= Peter Pienaar =

Fictional character

Peter Pienaar is a character from John Buchan's series of Richard Hannay books.
He is described by Hannay as being "five foot ten, very thin and active, and as strong as a buffalo [with] pale blue eyes, a face as gentle as a girl's, and a soft sleepy voice."

==About==

The origins of Pienaar's character and person in the Richard Hannay novels are that Pienaar is a 'white hunter' and sometime "ne'er-do-well" whom Hannay met during his time spent in South Africa as a mining engineer, some time before World War I. They formed a very strong bond of comradely friendship forged in moments of extreme danger.

Pienaar appears in the following "Richard Hannay" novels: Greenmantle, The Island of Sheep, and Mr Standfast.

==Plots==
In Greenmantle, Pienaar aids Hannay as an agent who deceives the German authorities in 1915 about the intentions and inclinations of Afrikaners towards the British Empire, and about how important the Middle East is to British interests. Pienaar plays, while unauthorised and gallivanting in Imperial Germany, a slightly deranged but anti-British Boer, who only wants to do harm to the British Empire out of revenge for wrongs done to his people during the Anglo-Boer war (the Second South African War). He is re-united with Hannay by chance at a harbour on the Danube, on the way to Constantinople, the capital of the Ottoman empire.

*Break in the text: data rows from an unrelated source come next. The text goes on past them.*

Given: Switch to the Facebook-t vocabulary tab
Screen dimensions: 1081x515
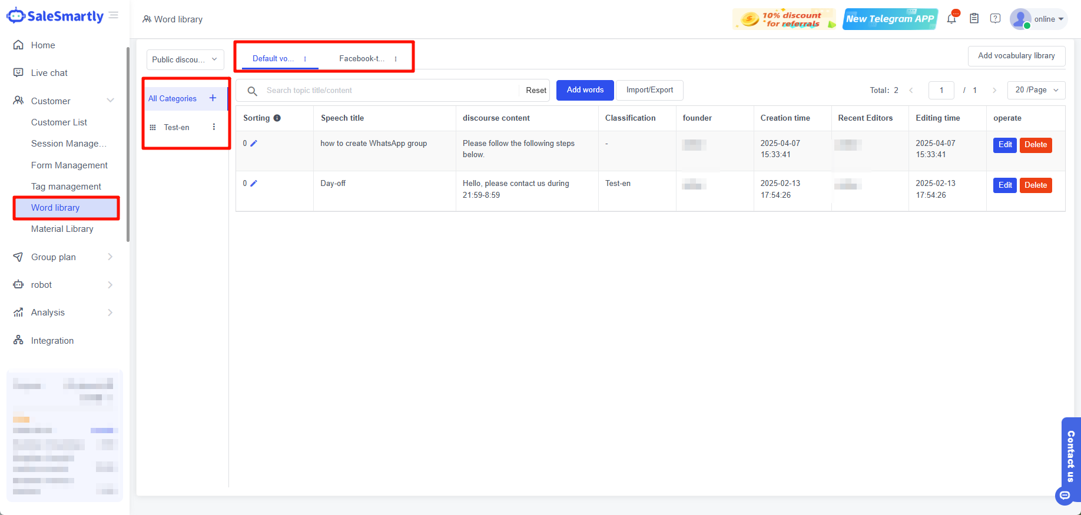Looking at the screenshot, I should pyautogui.click(x=361, y=59).
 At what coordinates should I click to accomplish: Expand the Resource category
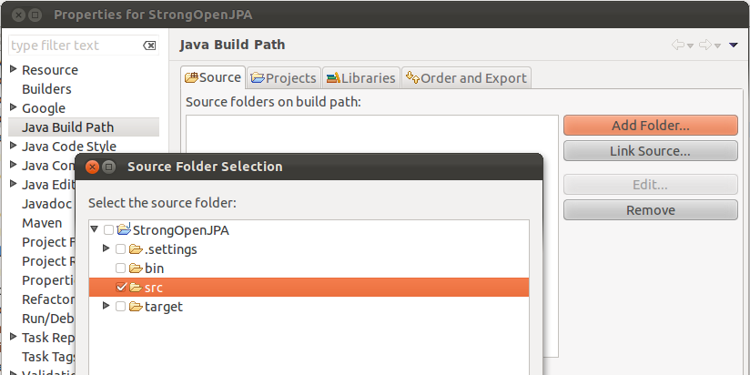click(x=13, y=70)
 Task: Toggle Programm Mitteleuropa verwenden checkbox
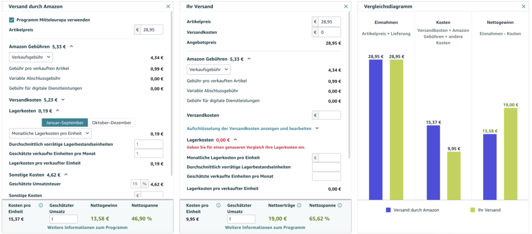12,20
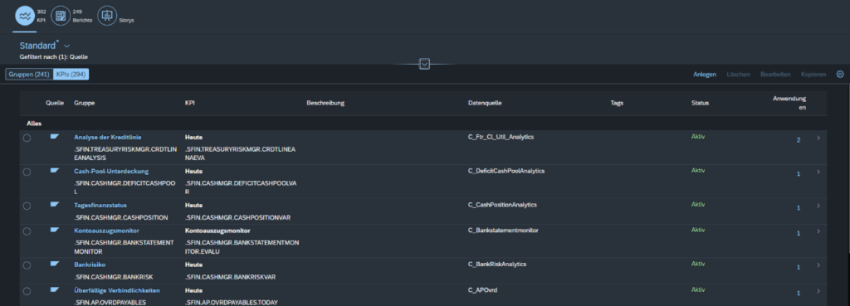The image size is (850, 306).
Task: Expand the collapsed header filter bar
Action: [424, 65]
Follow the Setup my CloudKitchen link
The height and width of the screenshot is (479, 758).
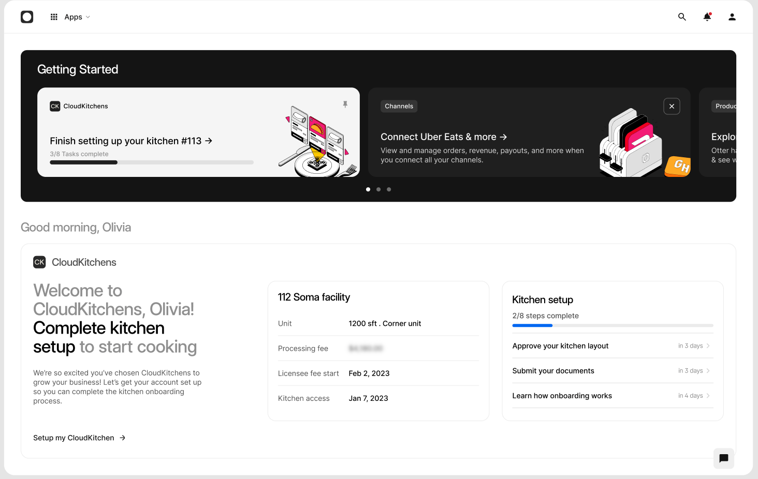click(x=79, y=438)
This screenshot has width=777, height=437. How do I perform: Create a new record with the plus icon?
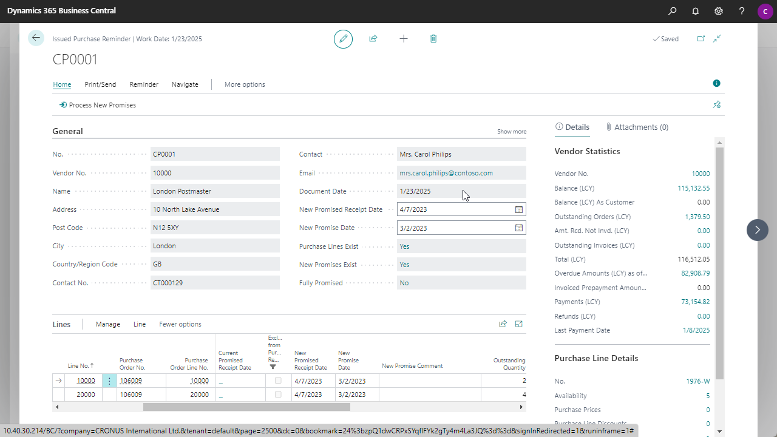(404, 38)
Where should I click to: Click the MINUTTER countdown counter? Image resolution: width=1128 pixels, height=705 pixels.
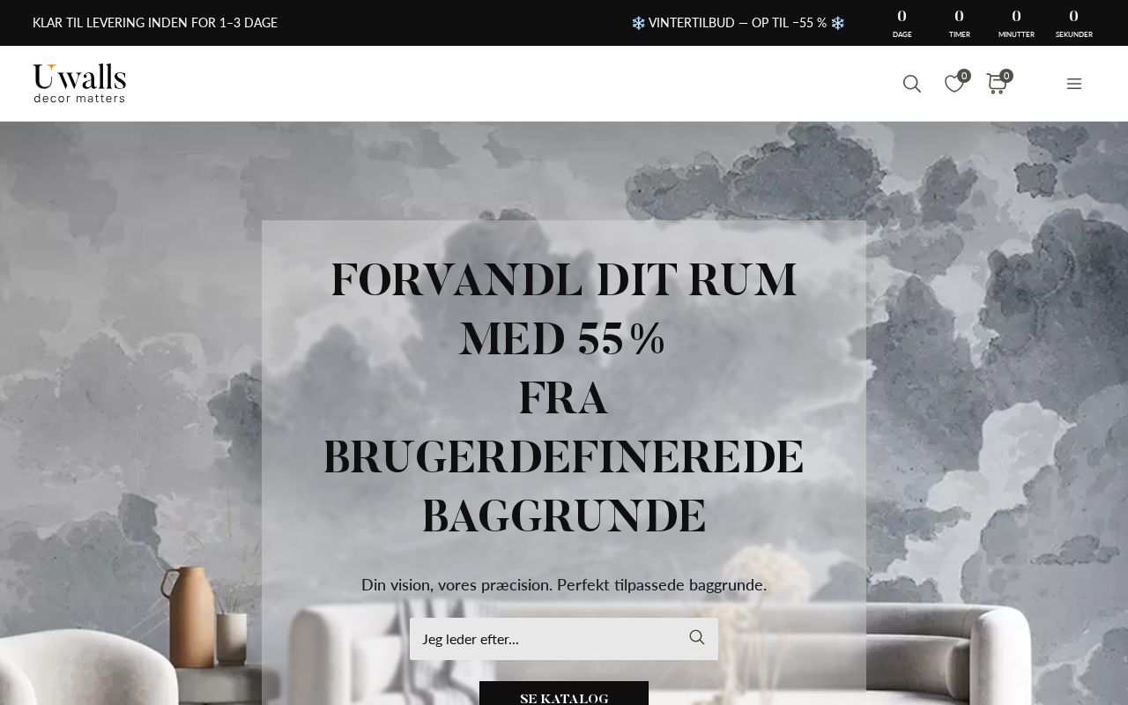[1016, 23]
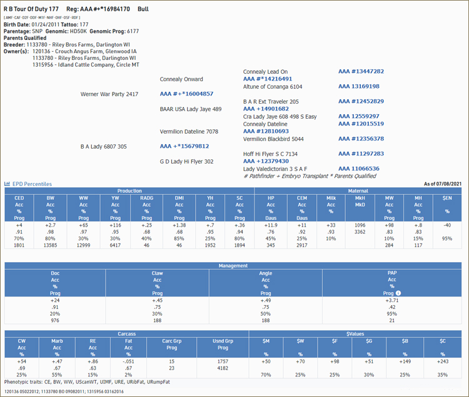Click Vermilion Blackbird registration AAA #12356378
This screenshot has height=397, width=469.
pyautogui.click(x=361, y=139)
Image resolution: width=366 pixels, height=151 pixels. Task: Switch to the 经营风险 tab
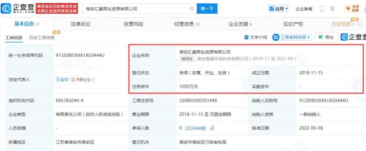pyautogui.click(x=134, y=24)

Near the end of the novel Mr Standfast, Pienaar - who joined the Royal Flying Corps in 1916 and become something of an "ace" and a hero to the younger pilots although modest and self-effacing as a man, is killed in an aerial collision during an heroic battle with the German air ace "Lensch" (also portrayed by Buchan as a chivalrous and honourable enemy, for Pienaar met him while in brief captivity previous to this story, and Lensch saw to his well-being). Lensch, leading a flight of fighter/observers, is carrying back to the German lines the secret of the terrible vulnerability of the Allied lines at that point in early 1918. The event is witnessed by General Richard Hannay on the ground, in his trench lines, a short distance away.

Pienaar is buried in the last scene of Mr Standfast, in which Richard Hannay, in the presence of Mary Lamington and John S. Blenkiron, reads the valediction for "Mr Valiant-for-Truth" (from "Pilgrim's Progress") instead of that for Mr Standfast: as Hannay believes that Pienaar earned that greater salute for his bravery than what he would have otherwise warranted. Pienaar is awarded the VC posthumously, for his action.

The reference to "Mr Standfast", a character from John Bunyan's Pilgrim's Progress, is because Pienaar is stated as often comparing himself to that fictional character.

The plot of The Island of Sheep arises from an incident in South Africa involving Hannay and Pienaar. Pienaar inspires Hannay's character based disguises in The 39 Steps.